Amos Jeffries [Fri, 12 Oct 2012 12:25:08 +0000 (06:25 -0600)]
Portability: pass OS name to helper config.test scripts
This will help us perform OS-specific enable/disable rather than having
to identify some software or file that SHOULD exist only in those OS, but
which might exist elsewhere for weird reasons (ie windows.h).
NP: the $@ which was being passed was unused by any current config.test
Removed it and converted to fixed-position parameters for easier
script development.
Amos Jeffries [Tue, 9 Oct 2012 09:23:00 +0000 (03:23 -0600)]
Windows: portability layer updates for MinGW environment
* Move the util.h definitions into os/mswindows.h compat header.
* Add wrapper definitions for many MinGW specific POSIX symbols
* UPdate POSIX wrapper types
A few of these changes are suspect as to whether they work for CygWin and
MSCV. Particularly the POSIX wrapper type changes. We still need a set of
comprehensive MinGW, Cygwin and MSCV build tests to be done. These changes
were enough to build on MinGW some time back, but additional changes are
now likely to be needed and no run-time testing has been done so far.
Amos Jeffries [Mon, 8 Oct 2012 08:11:02 +0000 (02:11 -0600)]
Windows: drop unused WIN32_pipe() implementation
The WIN32_pipe() wrapper function is not necessary on MinGW where _pipe()
is available, and is unused on other Windows builds where helper IPC
layer has been written to use STREAM sockets instead of pipe()
Amos Jeffries [Mon, 8 Oct 2012 08:00:06 +0000 (02:00 -0600)]
Windows: merge alternative getrusage() into squid_getrusage() wrapper
Since we are already providing a wrapper layer for getrusage() we can
merge the Windows alternative implementation into our wrapper directly.
No need to perform multiple layers of abstraction.
Amos Jeffries [Mon, 8 Oct 2012 06:30:38 +0000 (00:30 -0600)]

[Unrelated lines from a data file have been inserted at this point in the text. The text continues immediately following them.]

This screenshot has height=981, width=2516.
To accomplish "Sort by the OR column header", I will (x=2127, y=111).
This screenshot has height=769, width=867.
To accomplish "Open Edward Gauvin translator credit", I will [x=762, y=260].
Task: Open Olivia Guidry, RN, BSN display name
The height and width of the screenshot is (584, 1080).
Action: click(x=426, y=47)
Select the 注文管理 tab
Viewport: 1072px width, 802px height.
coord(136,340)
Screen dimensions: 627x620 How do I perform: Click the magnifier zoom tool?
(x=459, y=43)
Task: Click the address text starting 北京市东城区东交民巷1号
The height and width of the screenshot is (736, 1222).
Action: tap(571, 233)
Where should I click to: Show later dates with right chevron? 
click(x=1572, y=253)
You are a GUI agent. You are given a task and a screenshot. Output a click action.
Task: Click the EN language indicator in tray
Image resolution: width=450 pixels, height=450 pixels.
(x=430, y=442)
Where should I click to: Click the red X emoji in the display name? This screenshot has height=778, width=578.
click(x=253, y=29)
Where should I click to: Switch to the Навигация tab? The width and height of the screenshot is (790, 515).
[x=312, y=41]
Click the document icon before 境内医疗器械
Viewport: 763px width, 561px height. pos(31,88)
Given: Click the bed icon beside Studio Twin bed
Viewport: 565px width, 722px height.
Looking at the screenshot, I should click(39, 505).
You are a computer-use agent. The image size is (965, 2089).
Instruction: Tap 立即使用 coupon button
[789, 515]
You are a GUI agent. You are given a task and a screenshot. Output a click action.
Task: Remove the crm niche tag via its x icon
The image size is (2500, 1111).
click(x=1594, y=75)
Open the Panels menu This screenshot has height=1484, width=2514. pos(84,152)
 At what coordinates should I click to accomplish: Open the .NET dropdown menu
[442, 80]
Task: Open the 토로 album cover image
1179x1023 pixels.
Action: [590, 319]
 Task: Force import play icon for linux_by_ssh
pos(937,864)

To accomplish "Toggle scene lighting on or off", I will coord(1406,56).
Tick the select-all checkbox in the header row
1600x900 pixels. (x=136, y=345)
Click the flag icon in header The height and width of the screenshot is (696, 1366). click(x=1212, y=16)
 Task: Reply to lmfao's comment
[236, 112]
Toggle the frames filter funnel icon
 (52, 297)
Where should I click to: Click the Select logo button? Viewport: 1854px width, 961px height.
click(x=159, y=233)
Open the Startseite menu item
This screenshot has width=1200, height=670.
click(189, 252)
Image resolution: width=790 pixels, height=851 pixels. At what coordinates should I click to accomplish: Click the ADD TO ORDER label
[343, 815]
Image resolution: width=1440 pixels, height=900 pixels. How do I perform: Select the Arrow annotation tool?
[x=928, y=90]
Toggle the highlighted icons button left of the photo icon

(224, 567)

Portability: permit eCAP build without pkg-config
Windows does not have a port of pkg-config, other OS may be in the same
situation. That only impacts on Squids ability to confirm the library
version not on its ability to link and use it.
This reduces some configure errors to warnings when pkg-config is not
located on the local system.
Amos Jeffries [Mon, 8 Oct 2012 05:21:11 +0000 (23:21 -0600)]
Windows: cleanup Squid OS detection macros
* _SQUID_WINDOWS_ for any Windows build specific code
* _SQUID_CYGWIN_ for CygWin Windows build specific code
* _SQUID_MINGW_ for MinGW Windows build specific code
Amos Jeffries [Mon, 8 Oct 2012 04:27:26 +0000 (22:27 -0600)]
Windows: support customization of --prefix= via compat/autoconf.h
Rather than defining DEFAULT_PREFIX on the compiler command line this
builds its value into autoconf.h for use whenever needed. Avoiding
otential issues with buggy Makefile.am coding.
Also allows the --prefix value to be sourced from the autoconf internal
default settings instead of requiring a manual --prefix parameter for
SNMP module to build and link properly.